Beringer Cabernet Private Reserve 1986, Sacred Cows, and Sad Cowboy Music

September 7, 2011 2 comments

Over steaks too holy to be named, a couple of CA heavyweights were tasted: Beringer Cabernet Private Reserve 1986 and Pax Syrah Griffin’s Lair 2002, in that order. Beringer holds a strange place in the greater wine consuming consciousness. The name holds a certain generic- insert basic CA wine here- sort of connotation, largely due to the ubiquity of their many low-cost offerings. But this doesn’t change the fact that Beringer’s finest wines, their Private Reserve Cabernet and Chardonnay, are consistently high quality classic Napa wines, and have been for a very long time. In fact, Beringer’s ’94 and ’95 Private Reserve Cabernets are amongst the finest American Cabs ever to pass my lips, per dollar spent.

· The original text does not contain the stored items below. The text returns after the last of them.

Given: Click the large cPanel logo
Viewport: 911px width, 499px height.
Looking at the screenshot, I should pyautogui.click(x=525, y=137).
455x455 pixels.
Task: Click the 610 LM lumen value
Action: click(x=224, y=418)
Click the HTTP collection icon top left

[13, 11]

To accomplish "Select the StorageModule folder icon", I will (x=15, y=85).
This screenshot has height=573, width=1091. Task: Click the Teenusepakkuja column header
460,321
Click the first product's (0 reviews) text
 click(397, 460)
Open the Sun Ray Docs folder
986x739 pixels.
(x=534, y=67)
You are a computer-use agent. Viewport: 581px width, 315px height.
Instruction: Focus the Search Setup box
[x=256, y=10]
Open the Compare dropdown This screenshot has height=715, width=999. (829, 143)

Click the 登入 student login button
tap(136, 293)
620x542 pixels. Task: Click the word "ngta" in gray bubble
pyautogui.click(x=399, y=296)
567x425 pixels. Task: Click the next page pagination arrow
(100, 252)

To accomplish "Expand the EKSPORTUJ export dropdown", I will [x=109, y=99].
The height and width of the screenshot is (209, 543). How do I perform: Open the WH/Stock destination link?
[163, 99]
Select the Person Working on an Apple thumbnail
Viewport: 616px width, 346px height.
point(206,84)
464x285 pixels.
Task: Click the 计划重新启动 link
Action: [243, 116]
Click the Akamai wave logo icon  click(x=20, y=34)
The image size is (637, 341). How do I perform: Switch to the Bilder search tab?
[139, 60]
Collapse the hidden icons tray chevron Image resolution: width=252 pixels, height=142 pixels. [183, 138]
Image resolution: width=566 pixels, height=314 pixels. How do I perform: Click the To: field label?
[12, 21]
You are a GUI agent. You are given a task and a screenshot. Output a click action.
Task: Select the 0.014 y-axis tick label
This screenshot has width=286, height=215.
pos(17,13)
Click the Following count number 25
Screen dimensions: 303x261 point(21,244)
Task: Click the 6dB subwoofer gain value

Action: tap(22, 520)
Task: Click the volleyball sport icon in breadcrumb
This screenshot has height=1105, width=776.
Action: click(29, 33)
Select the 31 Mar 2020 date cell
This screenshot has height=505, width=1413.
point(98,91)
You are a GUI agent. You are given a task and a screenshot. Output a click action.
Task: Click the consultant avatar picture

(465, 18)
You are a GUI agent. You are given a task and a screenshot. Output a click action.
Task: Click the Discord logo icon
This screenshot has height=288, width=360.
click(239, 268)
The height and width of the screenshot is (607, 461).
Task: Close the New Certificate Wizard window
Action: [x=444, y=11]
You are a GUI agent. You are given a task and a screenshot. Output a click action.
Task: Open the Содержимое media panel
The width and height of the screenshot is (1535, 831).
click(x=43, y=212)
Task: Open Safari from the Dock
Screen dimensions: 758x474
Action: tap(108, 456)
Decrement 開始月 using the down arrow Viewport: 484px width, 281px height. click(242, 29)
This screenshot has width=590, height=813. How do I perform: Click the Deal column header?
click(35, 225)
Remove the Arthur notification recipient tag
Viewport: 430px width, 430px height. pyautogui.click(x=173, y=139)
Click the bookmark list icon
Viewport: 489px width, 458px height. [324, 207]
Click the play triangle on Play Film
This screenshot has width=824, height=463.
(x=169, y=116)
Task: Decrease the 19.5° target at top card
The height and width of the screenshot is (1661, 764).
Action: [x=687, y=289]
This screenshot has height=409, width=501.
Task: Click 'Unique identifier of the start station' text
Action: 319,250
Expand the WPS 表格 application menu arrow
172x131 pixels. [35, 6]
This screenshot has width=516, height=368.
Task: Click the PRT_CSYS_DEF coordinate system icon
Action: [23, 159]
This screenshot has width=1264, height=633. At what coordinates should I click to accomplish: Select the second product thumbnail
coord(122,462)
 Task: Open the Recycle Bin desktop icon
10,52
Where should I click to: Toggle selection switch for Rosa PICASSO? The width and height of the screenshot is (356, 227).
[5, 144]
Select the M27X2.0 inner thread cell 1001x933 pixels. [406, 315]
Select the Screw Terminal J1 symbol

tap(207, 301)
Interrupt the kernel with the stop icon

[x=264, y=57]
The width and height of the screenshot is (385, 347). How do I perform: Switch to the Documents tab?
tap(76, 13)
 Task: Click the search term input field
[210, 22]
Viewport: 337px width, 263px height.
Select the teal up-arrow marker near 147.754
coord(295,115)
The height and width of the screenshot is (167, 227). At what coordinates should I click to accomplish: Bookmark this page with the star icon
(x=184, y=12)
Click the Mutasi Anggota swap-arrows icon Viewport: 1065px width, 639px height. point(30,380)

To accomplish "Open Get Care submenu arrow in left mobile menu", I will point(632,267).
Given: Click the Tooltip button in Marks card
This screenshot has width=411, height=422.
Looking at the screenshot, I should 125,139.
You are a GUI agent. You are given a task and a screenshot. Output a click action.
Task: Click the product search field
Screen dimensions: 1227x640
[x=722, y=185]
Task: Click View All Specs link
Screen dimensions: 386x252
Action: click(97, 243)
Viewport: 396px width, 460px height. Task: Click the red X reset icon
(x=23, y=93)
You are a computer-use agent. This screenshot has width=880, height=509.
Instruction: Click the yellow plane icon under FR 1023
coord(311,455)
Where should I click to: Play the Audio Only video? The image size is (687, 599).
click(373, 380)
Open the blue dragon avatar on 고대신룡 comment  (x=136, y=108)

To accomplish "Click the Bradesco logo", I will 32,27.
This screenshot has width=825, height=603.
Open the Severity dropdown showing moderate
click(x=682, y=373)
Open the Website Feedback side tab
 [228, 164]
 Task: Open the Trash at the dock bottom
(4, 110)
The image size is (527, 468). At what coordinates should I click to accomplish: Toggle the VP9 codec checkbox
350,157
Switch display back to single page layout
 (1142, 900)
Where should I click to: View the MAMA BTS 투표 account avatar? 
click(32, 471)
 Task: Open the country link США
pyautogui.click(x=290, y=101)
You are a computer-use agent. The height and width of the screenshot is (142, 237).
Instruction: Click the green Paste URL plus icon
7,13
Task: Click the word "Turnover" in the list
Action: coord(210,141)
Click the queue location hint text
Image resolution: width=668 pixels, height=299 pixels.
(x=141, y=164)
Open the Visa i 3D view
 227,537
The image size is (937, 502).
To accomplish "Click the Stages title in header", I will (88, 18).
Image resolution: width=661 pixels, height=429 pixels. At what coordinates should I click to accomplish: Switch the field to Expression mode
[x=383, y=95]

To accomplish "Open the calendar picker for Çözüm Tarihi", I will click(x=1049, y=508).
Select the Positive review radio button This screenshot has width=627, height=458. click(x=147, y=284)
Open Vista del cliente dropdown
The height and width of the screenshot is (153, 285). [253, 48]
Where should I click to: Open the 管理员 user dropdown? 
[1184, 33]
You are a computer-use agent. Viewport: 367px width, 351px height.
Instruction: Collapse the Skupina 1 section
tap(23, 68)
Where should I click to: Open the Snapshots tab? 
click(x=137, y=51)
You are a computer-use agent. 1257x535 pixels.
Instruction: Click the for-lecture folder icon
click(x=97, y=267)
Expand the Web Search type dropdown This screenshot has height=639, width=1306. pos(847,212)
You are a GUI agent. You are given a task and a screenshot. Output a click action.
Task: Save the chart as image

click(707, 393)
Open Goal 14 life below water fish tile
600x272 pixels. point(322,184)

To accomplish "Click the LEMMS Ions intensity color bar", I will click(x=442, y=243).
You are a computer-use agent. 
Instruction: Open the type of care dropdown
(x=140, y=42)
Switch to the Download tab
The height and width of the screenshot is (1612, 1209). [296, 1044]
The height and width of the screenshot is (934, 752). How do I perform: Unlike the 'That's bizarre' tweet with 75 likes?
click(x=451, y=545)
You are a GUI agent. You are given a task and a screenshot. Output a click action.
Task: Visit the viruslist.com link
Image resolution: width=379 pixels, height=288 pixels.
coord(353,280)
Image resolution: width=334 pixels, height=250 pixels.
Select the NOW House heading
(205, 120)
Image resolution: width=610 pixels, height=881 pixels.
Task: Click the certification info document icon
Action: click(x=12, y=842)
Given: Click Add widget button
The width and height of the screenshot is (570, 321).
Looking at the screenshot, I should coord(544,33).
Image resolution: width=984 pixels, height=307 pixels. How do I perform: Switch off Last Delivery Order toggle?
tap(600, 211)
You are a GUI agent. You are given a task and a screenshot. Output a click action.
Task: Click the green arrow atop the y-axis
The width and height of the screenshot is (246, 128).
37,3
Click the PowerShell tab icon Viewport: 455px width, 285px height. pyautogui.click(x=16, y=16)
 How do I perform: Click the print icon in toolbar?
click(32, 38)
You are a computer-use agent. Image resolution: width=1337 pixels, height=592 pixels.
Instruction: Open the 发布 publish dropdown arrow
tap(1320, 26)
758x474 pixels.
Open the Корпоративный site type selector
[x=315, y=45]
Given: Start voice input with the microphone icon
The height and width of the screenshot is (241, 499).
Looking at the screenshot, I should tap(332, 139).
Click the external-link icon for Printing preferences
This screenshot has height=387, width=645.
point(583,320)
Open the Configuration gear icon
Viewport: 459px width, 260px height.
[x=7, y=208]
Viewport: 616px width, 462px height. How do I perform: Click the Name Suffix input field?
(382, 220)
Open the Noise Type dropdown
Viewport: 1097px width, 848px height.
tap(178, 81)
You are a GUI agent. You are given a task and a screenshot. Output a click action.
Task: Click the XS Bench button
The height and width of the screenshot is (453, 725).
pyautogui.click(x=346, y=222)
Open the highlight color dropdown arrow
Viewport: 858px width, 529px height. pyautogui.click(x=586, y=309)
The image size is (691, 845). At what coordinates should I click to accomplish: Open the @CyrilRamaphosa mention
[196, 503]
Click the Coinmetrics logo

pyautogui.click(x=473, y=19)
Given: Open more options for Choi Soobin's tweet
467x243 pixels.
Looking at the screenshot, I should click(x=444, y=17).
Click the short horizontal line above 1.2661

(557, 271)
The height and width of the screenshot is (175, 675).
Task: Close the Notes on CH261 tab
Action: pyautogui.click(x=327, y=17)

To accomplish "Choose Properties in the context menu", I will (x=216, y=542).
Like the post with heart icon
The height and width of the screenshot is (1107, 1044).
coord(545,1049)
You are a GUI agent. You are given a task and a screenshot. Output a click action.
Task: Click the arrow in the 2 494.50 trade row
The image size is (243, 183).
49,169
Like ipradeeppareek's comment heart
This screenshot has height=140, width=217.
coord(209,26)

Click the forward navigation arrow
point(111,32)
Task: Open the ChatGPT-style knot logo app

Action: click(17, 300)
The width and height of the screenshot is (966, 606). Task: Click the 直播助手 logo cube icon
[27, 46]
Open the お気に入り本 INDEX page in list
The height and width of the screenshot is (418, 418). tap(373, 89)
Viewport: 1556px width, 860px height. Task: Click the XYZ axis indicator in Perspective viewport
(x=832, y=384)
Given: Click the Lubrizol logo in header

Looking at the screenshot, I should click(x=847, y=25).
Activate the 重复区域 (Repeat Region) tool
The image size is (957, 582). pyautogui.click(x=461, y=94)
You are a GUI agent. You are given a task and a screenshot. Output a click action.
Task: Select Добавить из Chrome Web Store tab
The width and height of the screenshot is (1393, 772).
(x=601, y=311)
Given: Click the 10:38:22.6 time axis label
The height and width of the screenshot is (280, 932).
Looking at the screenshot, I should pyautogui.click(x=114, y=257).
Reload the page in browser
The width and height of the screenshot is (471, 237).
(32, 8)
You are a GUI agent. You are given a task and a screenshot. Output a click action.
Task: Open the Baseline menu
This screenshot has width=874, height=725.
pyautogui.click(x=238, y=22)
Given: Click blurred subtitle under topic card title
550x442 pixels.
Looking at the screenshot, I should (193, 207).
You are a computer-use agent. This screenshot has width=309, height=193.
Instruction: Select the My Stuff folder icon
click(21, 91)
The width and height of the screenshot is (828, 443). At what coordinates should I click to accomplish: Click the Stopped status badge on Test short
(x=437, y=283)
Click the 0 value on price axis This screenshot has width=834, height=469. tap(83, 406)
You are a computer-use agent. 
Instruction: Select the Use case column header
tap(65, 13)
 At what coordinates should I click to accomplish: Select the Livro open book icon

It’s been raining, here in Brooklyn, and like any good City Kid, deep in the weeds of melancholy, I’m listening to a playlist of Sad Cowboy Music. There’s something about a guy pouring his heart out over an acoustic guitar, particularly if the voice sounds like that of a man who may very well have once shot a man in Reno, just to watch him die. There’s a fine line between despair and destruction, where the best of country music meets alcohol and pills. Just ask Hank Williams or Johnny Cash or Townes Van Zandt, the latter of whom just popped up on the shuffle singing “Don’t Let the Sunshine Fool You” with the glorious honesty of his tinny drawl. But the rainy day blues award has to go to Willie Nelson for “Opportunity to Cry” from Crazy: The Demo Sessions, which is a series of low-fi recordings from Willie’s very earliest days in the music industry, when he planned to make his way in the world writing songs for others to perform. Honorable mention: Gary Louris’ “She Only Calls Me on Sundays” from his heartbreaking Acoustic Vagabonds album.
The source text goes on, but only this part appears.